* _TASK PROMPT_
Return only those lines of the listing that hold the word "computer".
===== INPUT DATA =====
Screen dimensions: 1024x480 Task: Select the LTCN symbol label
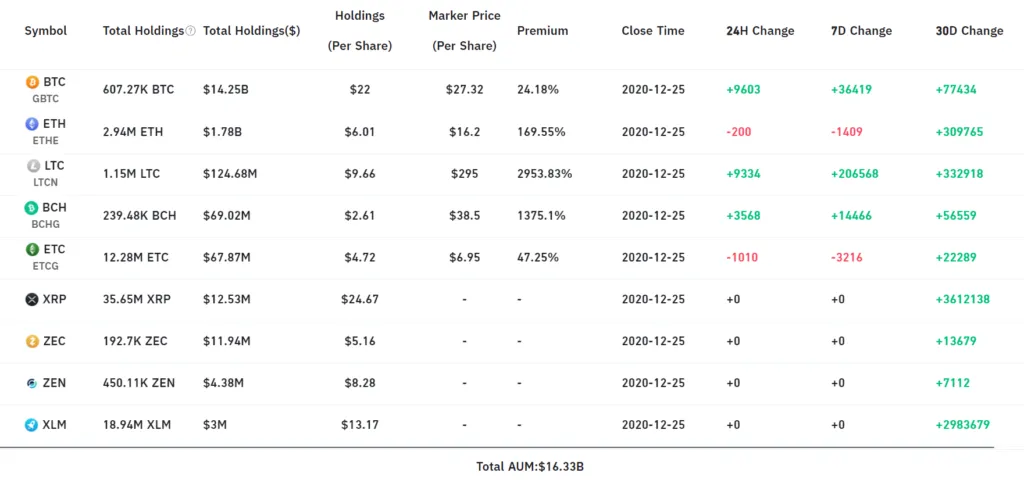click(46, 184)
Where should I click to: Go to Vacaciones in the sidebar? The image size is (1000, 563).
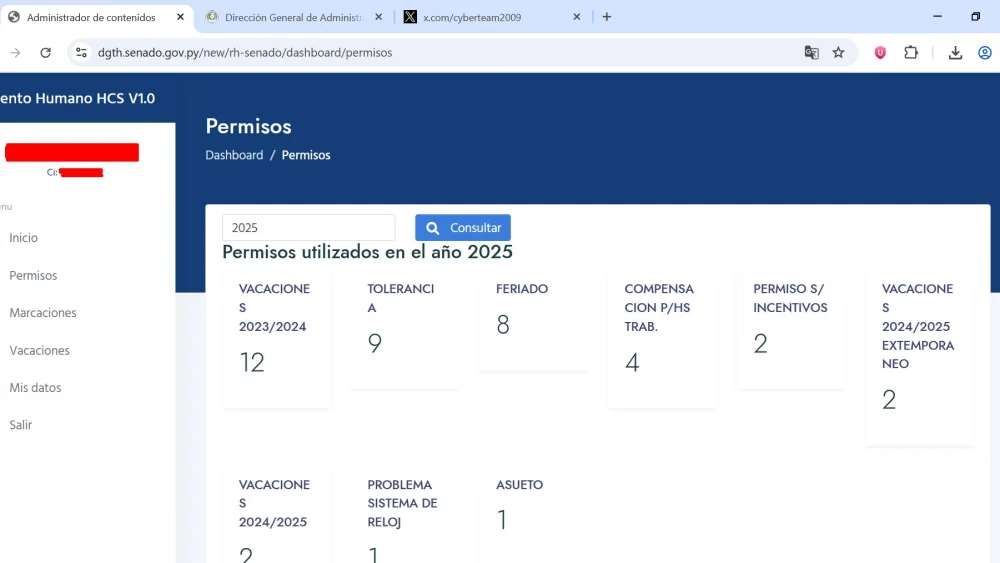tap(40, 351)
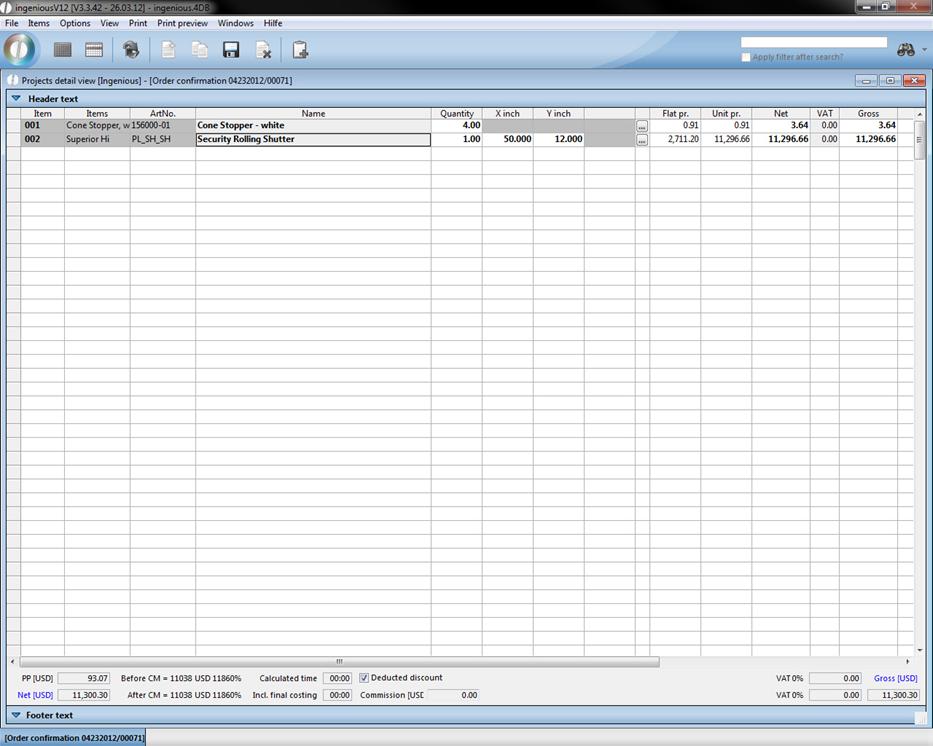The width and height of the screenshot is (933, 746).
Task: Open the dropdown arrow beside the binoculars
Action: pyautogui.click(x=924, y=50)
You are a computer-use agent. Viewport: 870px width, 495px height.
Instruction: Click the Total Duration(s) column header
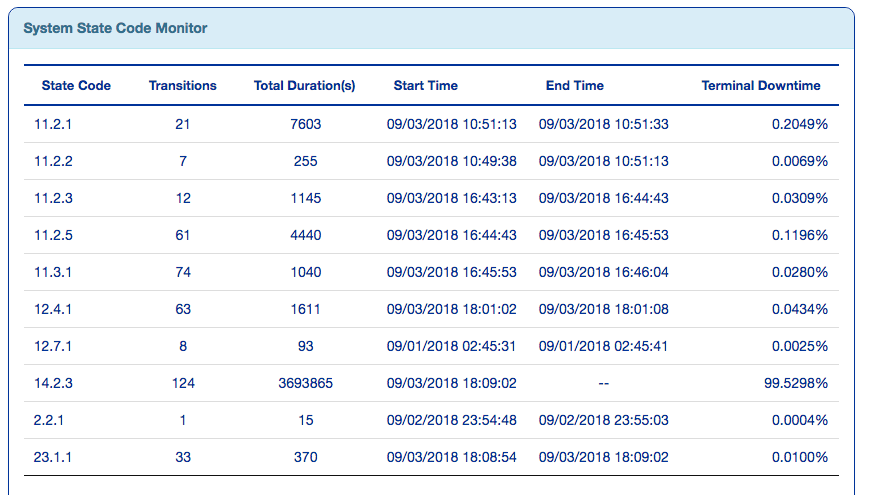[304, 86]
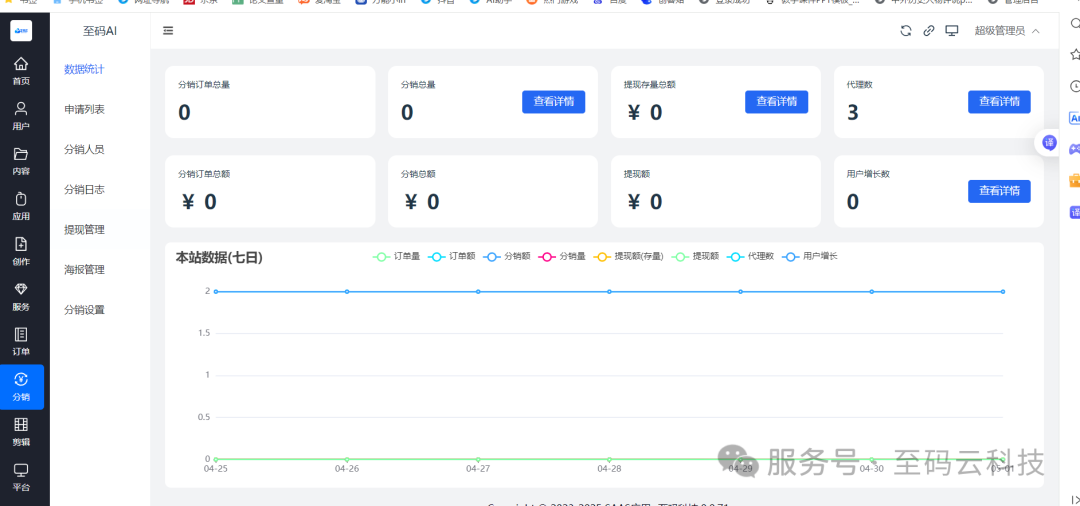The height and width of the screenshot is (506, 1080).
Task: Expand the 超级管理员 account dropdown
Action: [1007, 31]
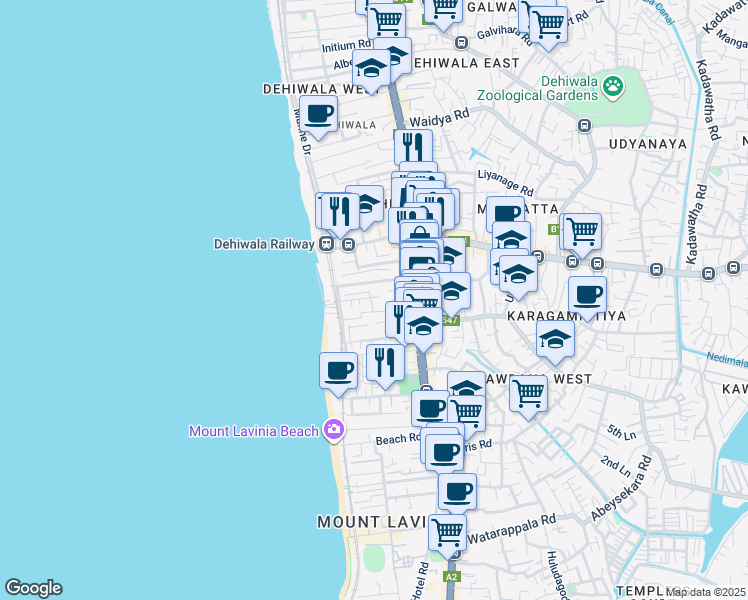
Task: Click the shopping cart marker near Watarappala Rd
Action: [447, 532]
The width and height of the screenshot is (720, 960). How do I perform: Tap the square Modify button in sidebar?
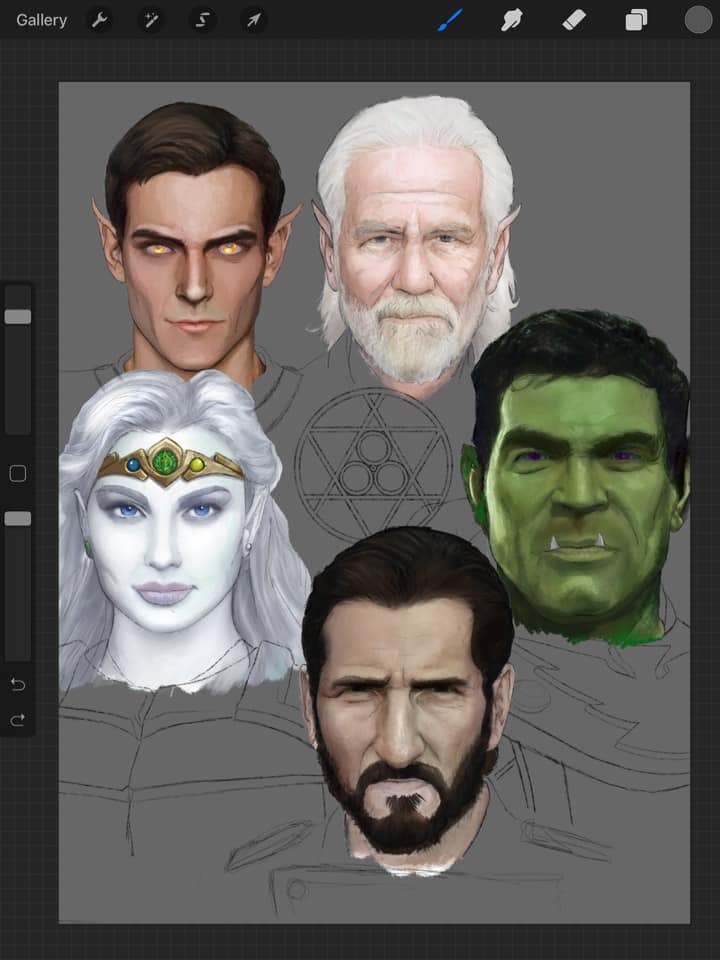[18, 474]
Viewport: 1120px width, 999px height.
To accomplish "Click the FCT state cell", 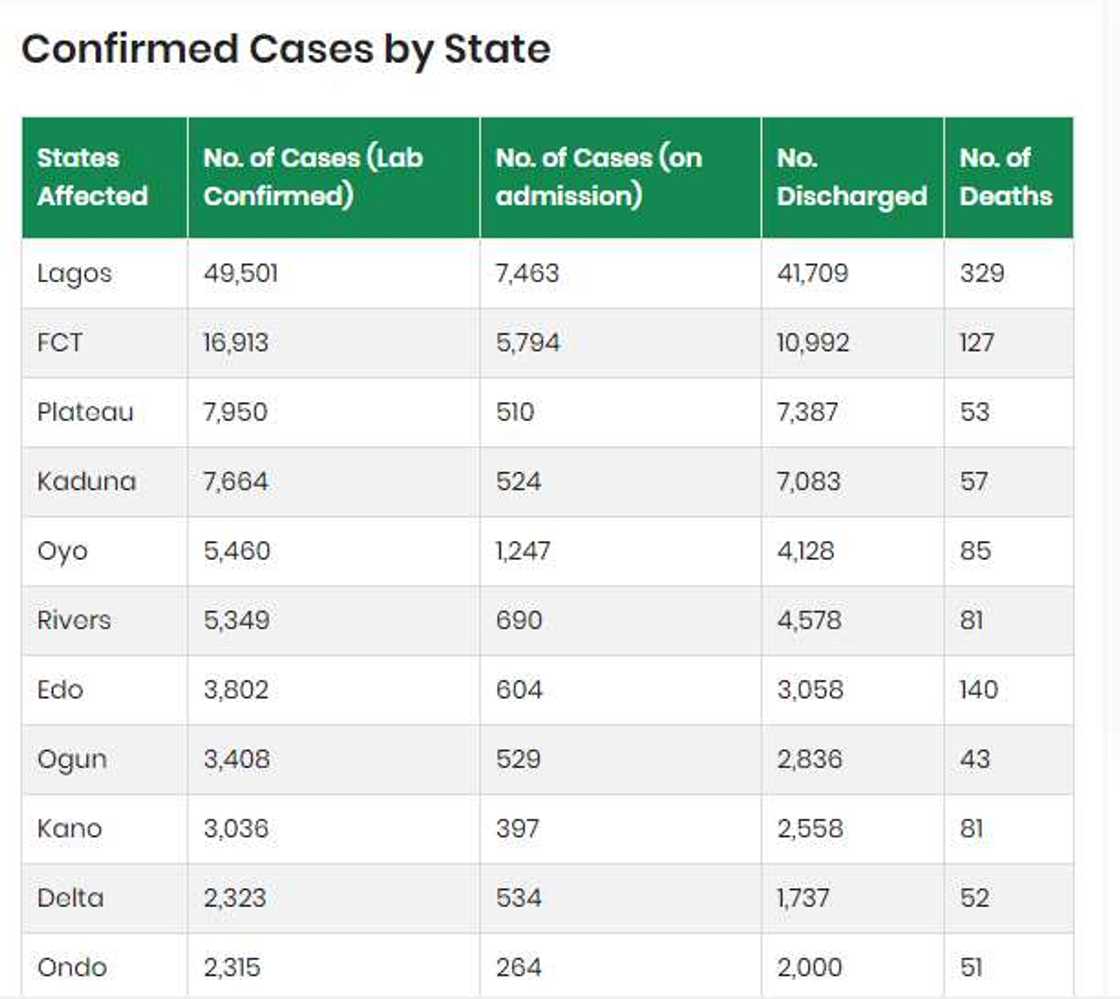I will point(60,343).
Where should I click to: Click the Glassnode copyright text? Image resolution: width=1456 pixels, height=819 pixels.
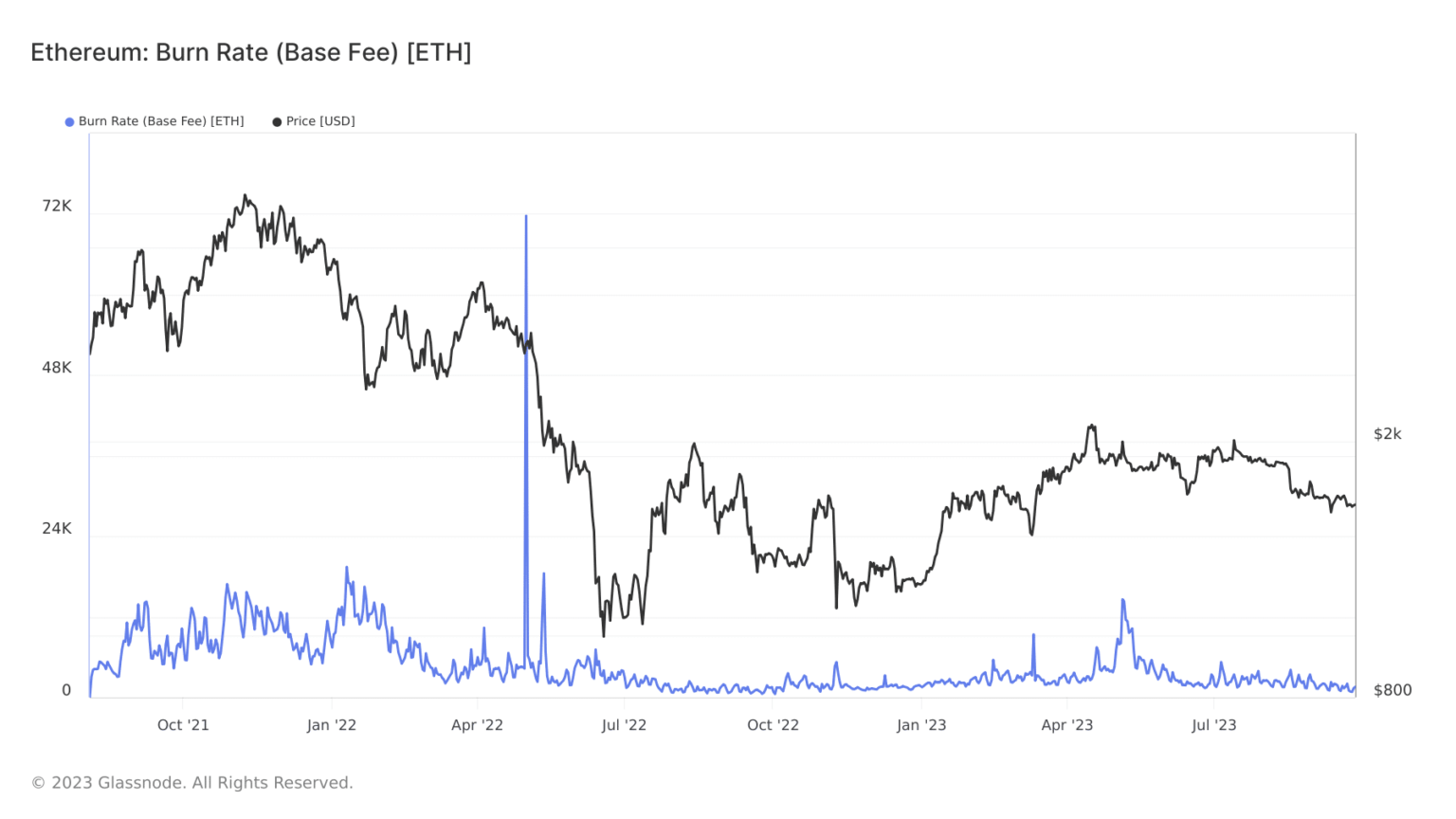[192, 783]
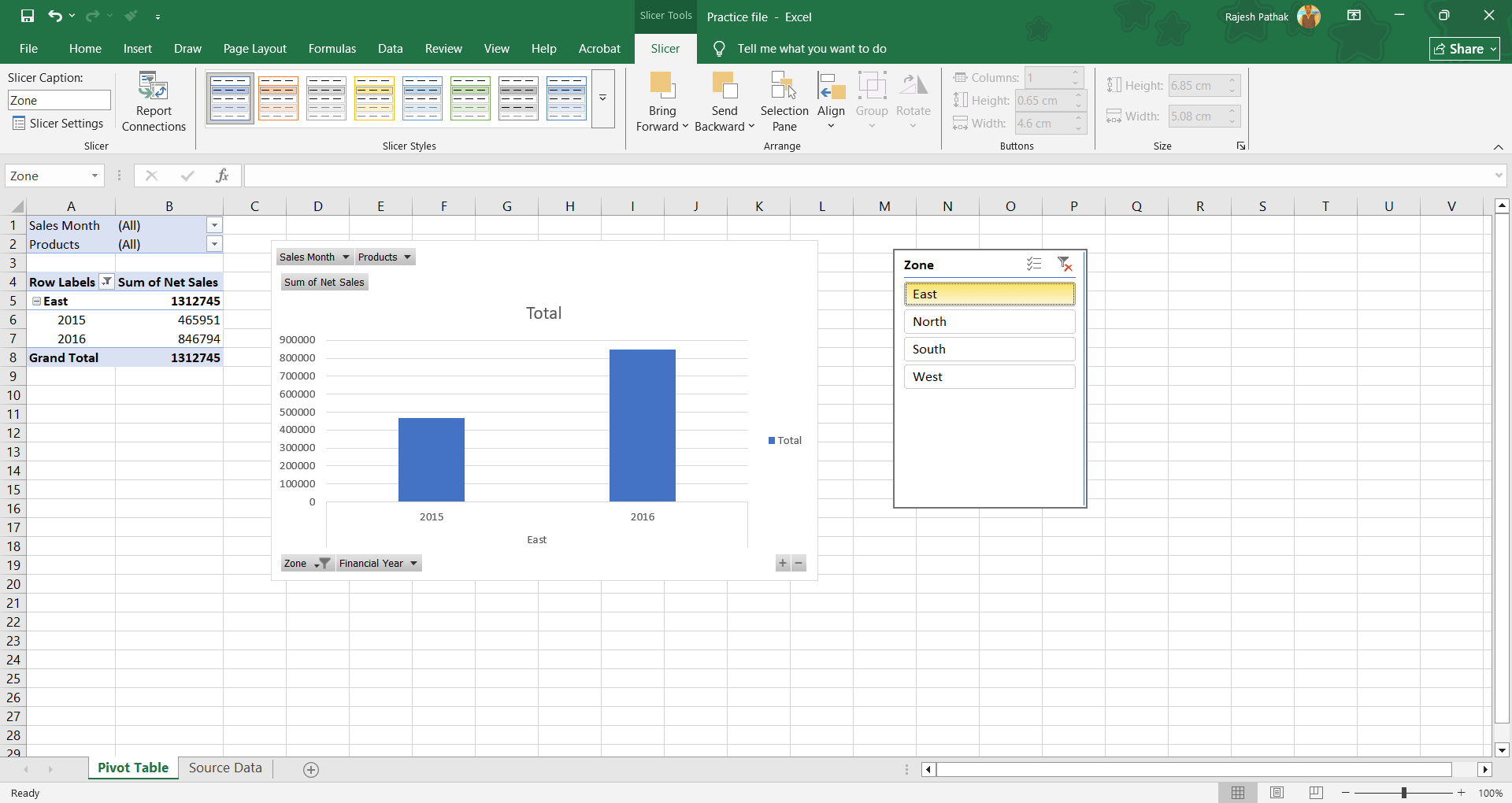This screenshot has width=1512, height=803.
Task: Click the Share button
Action: point(1464,49)
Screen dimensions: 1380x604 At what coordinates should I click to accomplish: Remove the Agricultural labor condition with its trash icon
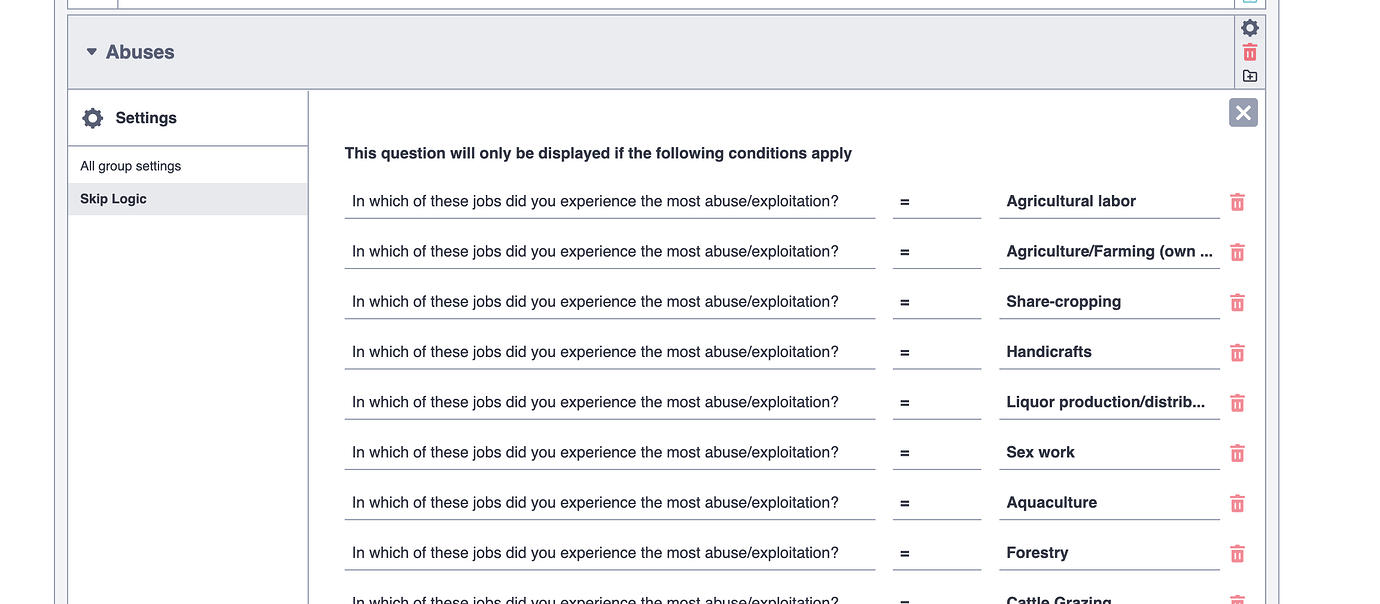(1237, 201)
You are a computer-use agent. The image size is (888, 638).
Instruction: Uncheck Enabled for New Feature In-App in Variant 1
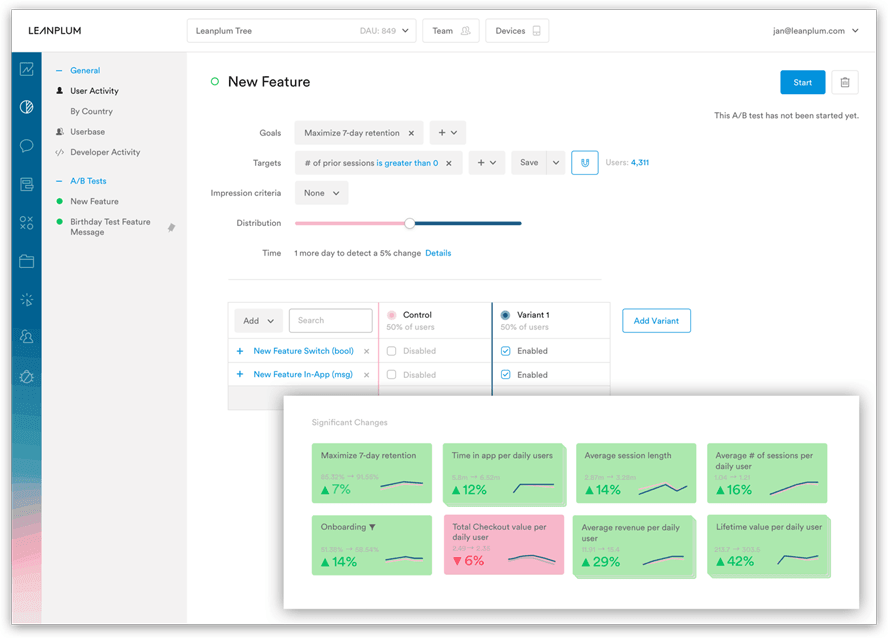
=====
* _THE COMPLETED TASK_
You are a computer-use agent. Viewport: 870px width, 495px height.
You are a computer-use agent. The image size is (888, 638).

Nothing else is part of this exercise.